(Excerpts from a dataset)
-- Opening Marker --

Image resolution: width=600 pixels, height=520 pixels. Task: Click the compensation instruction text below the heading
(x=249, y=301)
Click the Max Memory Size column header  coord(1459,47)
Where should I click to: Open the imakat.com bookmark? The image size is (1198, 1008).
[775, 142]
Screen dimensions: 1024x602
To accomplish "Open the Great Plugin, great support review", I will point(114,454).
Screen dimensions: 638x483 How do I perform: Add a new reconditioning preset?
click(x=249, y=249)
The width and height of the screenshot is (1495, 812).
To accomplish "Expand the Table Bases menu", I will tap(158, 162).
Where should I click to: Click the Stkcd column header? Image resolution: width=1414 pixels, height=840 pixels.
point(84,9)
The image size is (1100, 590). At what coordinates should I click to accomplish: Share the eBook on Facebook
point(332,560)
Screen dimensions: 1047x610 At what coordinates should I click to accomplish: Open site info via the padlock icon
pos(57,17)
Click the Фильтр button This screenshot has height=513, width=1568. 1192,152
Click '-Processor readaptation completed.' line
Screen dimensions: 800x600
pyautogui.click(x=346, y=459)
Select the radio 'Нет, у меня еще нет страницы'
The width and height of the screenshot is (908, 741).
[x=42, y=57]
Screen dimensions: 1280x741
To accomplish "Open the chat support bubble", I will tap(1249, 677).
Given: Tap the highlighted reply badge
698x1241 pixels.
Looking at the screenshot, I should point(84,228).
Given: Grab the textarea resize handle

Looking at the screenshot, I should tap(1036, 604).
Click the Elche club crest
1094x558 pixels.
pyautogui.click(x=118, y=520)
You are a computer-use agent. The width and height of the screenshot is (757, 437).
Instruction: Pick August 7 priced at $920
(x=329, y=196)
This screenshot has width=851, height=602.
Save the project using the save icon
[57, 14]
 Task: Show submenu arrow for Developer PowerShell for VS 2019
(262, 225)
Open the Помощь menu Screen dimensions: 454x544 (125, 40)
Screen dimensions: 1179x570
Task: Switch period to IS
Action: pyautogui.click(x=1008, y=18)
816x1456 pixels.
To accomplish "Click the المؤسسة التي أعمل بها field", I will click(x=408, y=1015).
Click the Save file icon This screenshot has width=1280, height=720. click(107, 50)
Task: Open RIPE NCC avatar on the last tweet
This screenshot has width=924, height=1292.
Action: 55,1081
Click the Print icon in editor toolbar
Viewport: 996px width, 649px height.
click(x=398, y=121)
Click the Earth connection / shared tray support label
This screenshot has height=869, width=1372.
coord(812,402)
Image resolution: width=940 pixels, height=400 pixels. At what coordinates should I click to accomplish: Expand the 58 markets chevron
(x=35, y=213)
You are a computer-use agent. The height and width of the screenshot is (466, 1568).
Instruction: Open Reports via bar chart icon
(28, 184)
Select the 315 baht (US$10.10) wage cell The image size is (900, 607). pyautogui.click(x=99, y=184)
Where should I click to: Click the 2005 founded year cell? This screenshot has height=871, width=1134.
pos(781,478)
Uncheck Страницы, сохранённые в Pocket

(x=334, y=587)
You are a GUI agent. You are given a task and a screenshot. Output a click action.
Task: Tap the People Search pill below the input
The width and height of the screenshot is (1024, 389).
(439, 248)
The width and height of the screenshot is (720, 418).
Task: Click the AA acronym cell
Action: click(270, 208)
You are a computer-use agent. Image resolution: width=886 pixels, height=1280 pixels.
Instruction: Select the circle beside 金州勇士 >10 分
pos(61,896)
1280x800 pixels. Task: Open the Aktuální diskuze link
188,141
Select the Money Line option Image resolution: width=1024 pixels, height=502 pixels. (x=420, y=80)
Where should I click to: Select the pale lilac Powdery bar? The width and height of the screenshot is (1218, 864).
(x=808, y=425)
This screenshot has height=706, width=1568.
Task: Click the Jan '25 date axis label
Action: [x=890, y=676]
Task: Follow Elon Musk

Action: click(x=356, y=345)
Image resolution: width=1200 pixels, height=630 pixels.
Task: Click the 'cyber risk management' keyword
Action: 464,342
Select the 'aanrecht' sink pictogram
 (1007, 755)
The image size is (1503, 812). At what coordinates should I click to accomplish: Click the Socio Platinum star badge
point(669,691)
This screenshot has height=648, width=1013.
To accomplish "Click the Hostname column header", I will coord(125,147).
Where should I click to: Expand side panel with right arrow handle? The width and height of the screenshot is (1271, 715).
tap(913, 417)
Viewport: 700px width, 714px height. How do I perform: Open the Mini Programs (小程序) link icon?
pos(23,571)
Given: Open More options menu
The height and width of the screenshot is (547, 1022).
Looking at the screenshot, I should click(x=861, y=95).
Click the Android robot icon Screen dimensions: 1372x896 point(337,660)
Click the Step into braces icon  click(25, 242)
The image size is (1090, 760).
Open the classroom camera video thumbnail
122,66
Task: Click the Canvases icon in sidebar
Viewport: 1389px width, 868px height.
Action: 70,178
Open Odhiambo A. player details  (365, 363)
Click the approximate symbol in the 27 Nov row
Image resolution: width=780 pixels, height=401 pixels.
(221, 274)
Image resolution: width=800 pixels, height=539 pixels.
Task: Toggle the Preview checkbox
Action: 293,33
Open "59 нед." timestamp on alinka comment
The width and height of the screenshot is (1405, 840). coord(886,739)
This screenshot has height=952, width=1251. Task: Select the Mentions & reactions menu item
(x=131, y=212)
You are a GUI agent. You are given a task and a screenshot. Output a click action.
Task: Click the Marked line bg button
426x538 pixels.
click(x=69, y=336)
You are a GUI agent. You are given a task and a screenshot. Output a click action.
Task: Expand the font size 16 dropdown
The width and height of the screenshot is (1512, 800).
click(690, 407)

-- Closing Marker --

= BRIEF =
Report back every line of the entries in which "will" occurs.

= WRITTEN REPLY =
To accomplish "Open the Great Plugin, great support review", I will point(114,454).
To accomplish "Expand the Table Bases menu", I will tap(158, 162).
To accomplish "Open the chat support bubble", I will tap(1249, 677).
To accomplish "Click the المؤسسة التي أعمل بها field", I will click(x=408, y=1015).
To accomplish "Click the Hostname column header", I will coord(125,147).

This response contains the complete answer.